MONDE POST COVID-19, UNE INCERTITUDE RADICALE

L’URGENCE VA FINIR PAR RELÉGUER AU SECOND PLAN LES CONSTRUCTIONS INTELLECTUELLES SUR LE «JOUR D’APRÈS»

Au moment où l’évolution de la pandémie covid-19 est encore très incertaine, que dire alors du monde nouveau que nous annoncent certains? Pas grand chose sinon que, dans ce domaine, et plus qu’ailleurs, l’incertitude est radicale. Désemparés face à l’arrivée du coronavirus, nous étions peu préparés à faire face à la pandémie. Et ce, malgré l’existence d’une multitude d’experts gravitant autour des Etats et des grandes firmes qui n’ont cessé de formuler et proposer des scénarios.
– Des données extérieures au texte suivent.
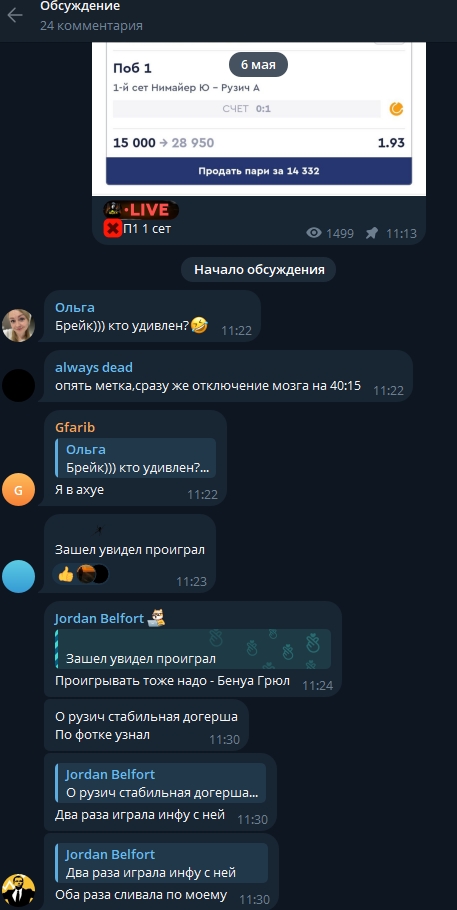This screenshot has height=910, width=457.
Task: Click the Начало обсуждения label
Action: 258,269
À la seule condition qu’ils soient politiquement exploitables. Et c’est là où le bât blesse car qu’est-ce qui nous garantit que tel scénario va l’emporter sur tel autre? Rien pour l’instant. L’avalanche des chocs systémiques futurs est telle que les interconnexions entre les risques vont crescendo. Risques concernant aussi bien la crise climatique que les turbulences géopolitiques, en passant par les inégalités croissantes, les problèmes de santé mentale des populations, les lacunes de la gouvernance technologique et le systèmes de santé sous pression continue, etc. Or, à part la Suède, qui fait cavalier seul en refusant aussi bien le confinement automatique que l’arrêt de l’activité économique et sociale, les autres pays peinent à sortir de la pandémie. Néanmoins trois scénarios ont continué à occuper les débats sur cette sortie de confinement. Plus ailleurs que chez nous, au Maroc.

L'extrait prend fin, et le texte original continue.